On Saturday, 14 November 2020 at 05:33:24 UTC, joe wrote:
> In regards to this article 
> https://dlang.org/blog/2019/07/15/ownership-and-borrowing-in-d/
>
> I have a couple of questions,
>
> 1. I was wondering if this is going to make D lang just as 
> complicated as Rust?
> 2. Would there be GC still if we use the ownership model?

I can't answer your questions, but I can offer some observations 
based on my experience porting a personal finance application, 
originally written in C, to Rust (about 10,000 lines of code).

I am retired from a long career in software development and 
project management. I wrote my first line of code 60 years ago. I 
have learned a lot of programming languages during all those 
years and I have never encountered anything as difficult to learn 
and use as Rust. Haskell is a walk in the park compared to Rust. 
Rust does what they say it will do -- deliver memory-safety 
without a garbage collector. But the incremental price you, the 
programmer, must pay for the absence of a GC is significant.

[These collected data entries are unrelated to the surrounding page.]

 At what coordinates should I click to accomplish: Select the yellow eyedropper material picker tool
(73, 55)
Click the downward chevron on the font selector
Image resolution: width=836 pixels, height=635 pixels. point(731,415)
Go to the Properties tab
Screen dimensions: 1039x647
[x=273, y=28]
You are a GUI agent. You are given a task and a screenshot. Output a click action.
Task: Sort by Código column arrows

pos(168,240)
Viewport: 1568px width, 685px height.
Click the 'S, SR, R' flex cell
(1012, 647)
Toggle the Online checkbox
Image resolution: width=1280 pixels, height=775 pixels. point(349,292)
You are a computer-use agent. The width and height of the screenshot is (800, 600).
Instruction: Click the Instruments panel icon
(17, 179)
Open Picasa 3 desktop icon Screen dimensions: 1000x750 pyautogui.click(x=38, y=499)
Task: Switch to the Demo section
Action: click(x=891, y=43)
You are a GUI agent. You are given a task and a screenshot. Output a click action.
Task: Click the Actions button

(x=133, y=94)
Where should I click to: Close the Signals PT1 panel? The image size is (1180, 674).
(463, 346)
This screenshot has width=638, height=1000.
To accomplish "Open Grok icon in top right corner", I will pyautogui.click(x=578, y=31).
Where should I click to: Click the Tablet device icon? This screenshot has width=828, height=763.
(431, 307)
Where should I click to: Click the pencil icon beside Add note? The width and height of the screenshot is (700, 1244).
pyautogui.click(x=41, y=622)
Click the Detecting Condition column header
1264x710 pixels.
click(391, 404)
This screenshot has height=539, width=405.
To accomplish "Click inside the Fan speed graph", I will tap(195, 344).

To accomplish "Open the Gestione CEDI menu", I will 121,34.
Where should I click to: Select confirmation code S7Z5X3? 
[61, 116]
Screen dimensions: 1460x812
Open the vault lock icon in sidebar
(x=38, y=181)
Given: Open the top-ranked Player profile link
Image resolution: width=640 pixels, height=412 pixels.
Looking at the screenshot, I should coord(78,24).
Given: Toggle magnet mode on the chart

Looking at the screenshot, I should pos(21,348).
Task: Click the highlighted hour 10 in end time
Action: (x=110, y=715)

Consideration of Rust require careful cost-benefit analysis. If 
you are about to write something that requires absolutely 
predictable latency, where you would normally reach for something 
like C or C++, then Rust is probably a better choice (I'm 
ignoring the issue of deadlines and whether you already know the 
language). They have done an excellent job, given the design 
constraints they have chosen.

But if you are writing an ordinary application, such as my 
financial application, Rust is not appropriate, in my view (I 
suspected that going in, but I'm retired and also a bit of a 
programming language enthusiast, so I went ahead despite my 
doubts; had I been doing this in the real world of business, I 
like to think that the project manager part of me would have done 
something more sensible).

I don't know exactly how Walter intends to proceed with adding 
Rust-like move semantics to D, but the little I know suggests 
that it will be optional. If I'm right, that's very wise. Move 
semantics and no GC for those who really need it (justifying its 
cost) and the luxury of the GC for those who don't.